- SUPPLIED INFORMATION -
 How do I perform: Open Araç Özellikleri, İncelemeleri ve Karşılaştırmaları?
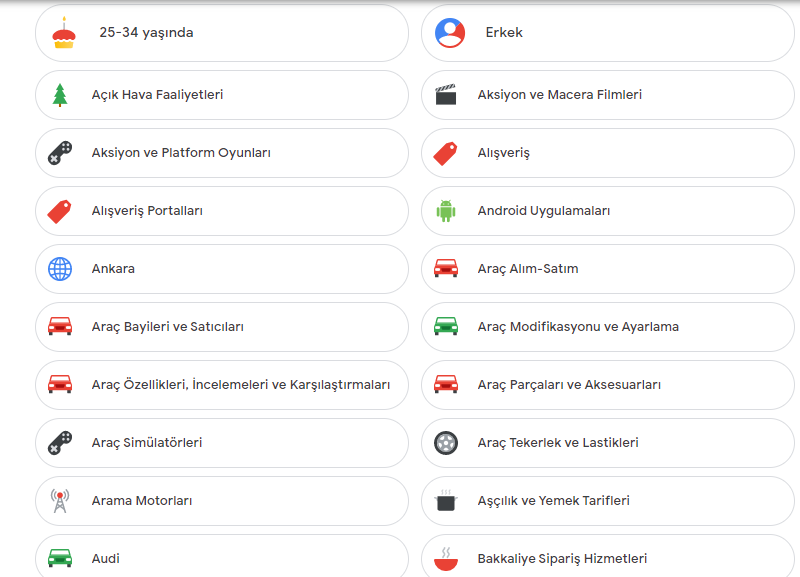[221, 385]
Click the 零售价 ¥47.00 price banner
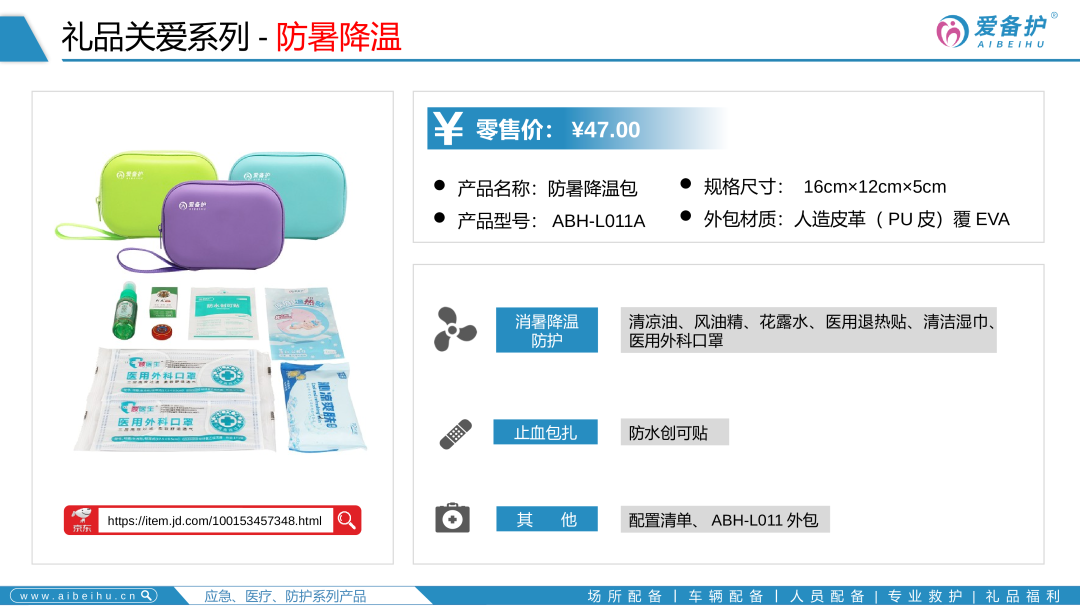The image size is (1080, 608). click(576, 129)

==

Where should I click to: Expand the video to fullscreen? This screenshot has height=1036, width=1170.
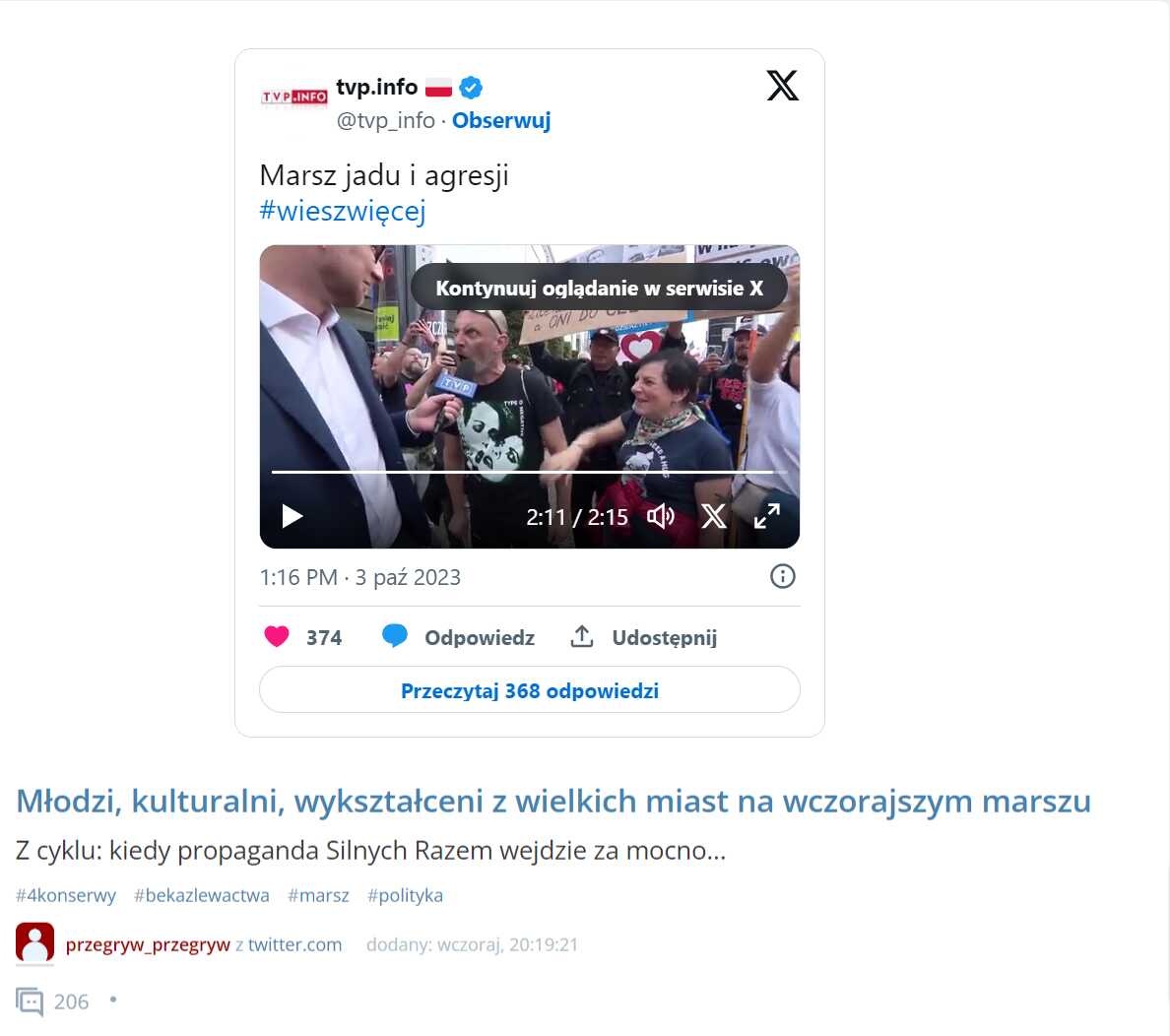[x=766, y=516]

- PROBLEM -
Please give the records again, starting at the line that contains "How do I perform: Open" and ending at the line that contains "The image size", with "banner" replaced by "label" and everything else unchanged. Leave the pictures out of your answer.

- SOLUTION TO THIS PROBLEM -
 How do I perform: Open Araç Özellikleri, İncelemeleri ve Karşılaştırmaları?
[221, 385]
Click the 零售价 ¥47.00 price label
The image size is (1080, 608). click(576, 129)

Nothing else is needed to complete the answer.